At first I was mad at myself for having all of these hip hop feels, like I shouldn’t.
(I’m holding off my shower for this, it is important.)
I thought, no. I’m overreacting. It’s okay. Make all of these tummy churns go away. These memories are silly. This is silly. Forget the first time you saw Brown Sugar. Forget the first time you played Lauryn Hill straight through. KMD was just an album. It’s okay. Calm down. Deep breaths. Common has gotten his respects.
But. I’m sorry. These are my feelings. And I just. I’m not mad at anybody right now. I’m not resentful or angsty.
I’m just music. I am feeling hip hop. I am feeling hip hop so fucking hard right now. When you know hip hop, you know it. You trust it. You understand it. You expect it, but respect it enough to give it room and abandon all expectations.
Erykah Badu put it best. Just the love of my fucking life, saved me, and it is not meant to be shoved into years and different sects and sub-genres.
It’s mother fucking hip hop, for christs sake, respect that.
Stop trying to analyze that for your “intelligence” or “superiority”. Leave my hip hop alone. It’s allowed to do what it wants. It’s like my family.
I feel just as protective about hip hop as I do when somebody insults my mother or my sister or my best friend.
I have very serious, strong feelings about this. Nothing as good and true as hip hop and it never dies, fuck you. This is our blues.
Trust. Is key. In this music. Cocky naïveté does not hold well. With me, at least.
It is a culture, truer than punk will ever be. And you’ll never see it until you’ve lived it. Growing up with it is the best way to do it.
With the sassy muted horns and the footstep drums and the silent song in the rhythm of the words, it’s fucking real.
And it gives me heart palpitations to hear false accusations and I guess I haven’t had these feels in a while so that’s why it’s so weird for me. And it’s so intense.

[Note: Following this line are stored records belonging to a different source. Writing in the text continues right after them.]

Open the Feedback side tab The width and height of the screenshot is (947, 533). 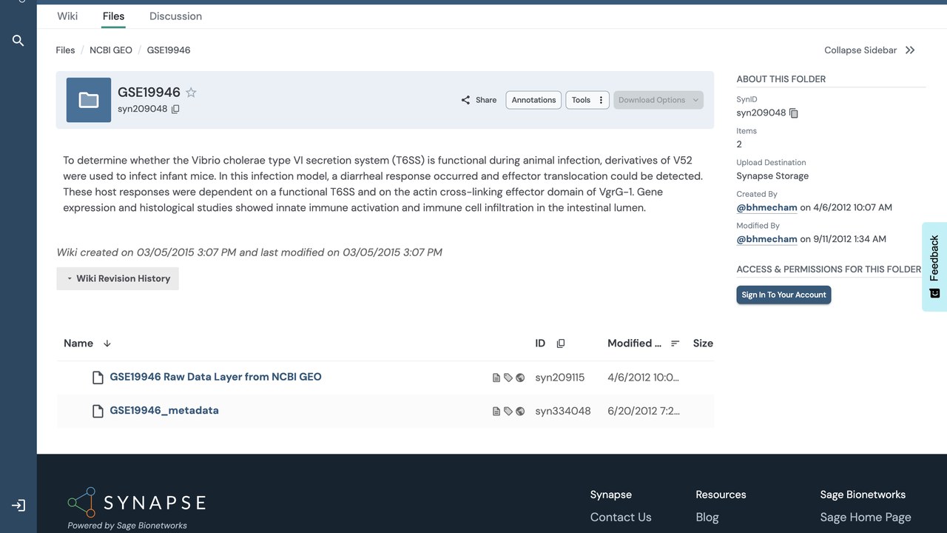[934, 267]
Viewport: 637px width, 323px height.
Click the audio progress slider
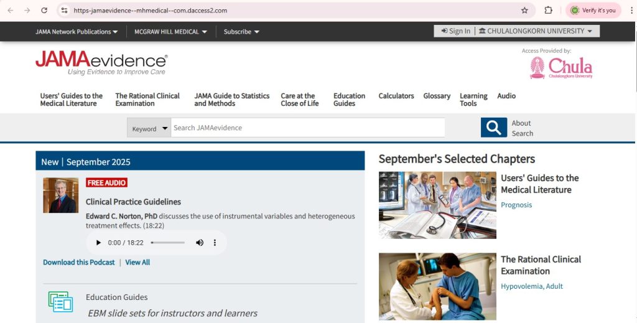pos(168,243)
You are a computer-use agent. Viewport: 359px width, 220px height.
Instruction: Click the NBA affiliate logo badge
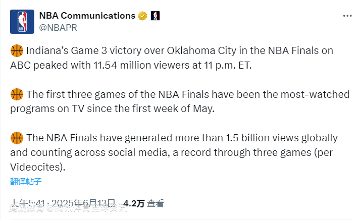[x=155, y=16]
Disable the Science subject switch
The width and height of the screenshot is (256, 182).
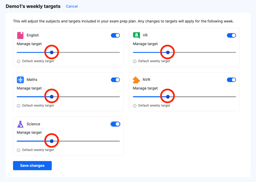click(x=115, y=124)
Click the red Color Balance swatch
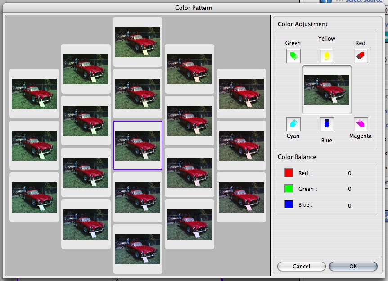 pyautogui.click(x=289, y=173)
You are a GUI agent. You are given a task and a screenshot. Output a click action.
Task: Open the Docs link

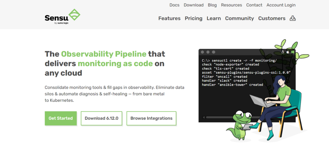[174, 5]
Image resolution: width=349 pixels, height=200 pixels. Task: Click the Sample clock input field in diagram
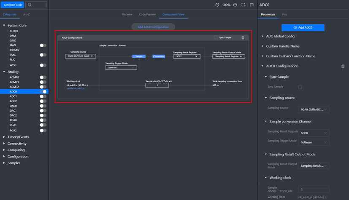tap(157, 85)
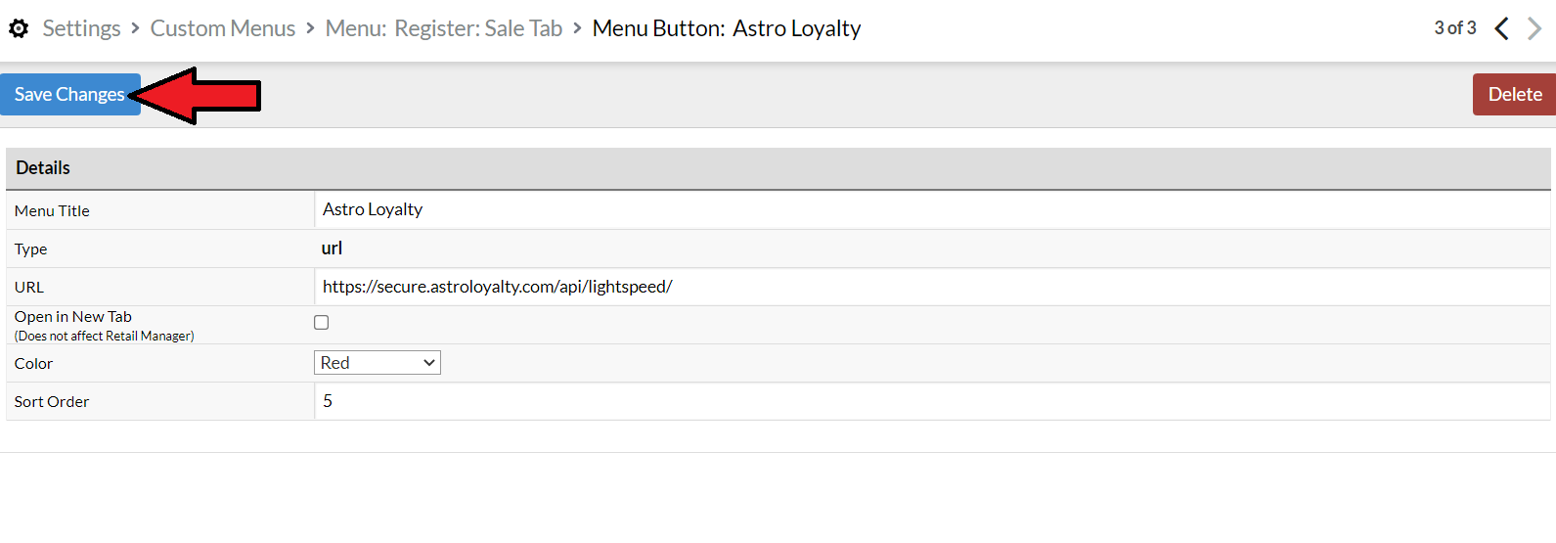
Task: Click the Settings gear icon
Action: pyautogui.click(x=19, y=28)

It really is close. It’s very very close. Nobody else liked what I liked musically when I was growing up. So I scoured Cheapo and popped what I could in my Walkman and pretended it was something like Ricky Martin just to get by.
But artists like Common confirmed to me that I was hearing the right things. That I could stick it out another day.
Sure, Blink and Red Hot and Pixies did that for me, too.
But the community of hip hop. I hid it for so long.
No more, man.
No fucking more.
I love it. So much.
It’s so real.
I hope you get to feel that some day.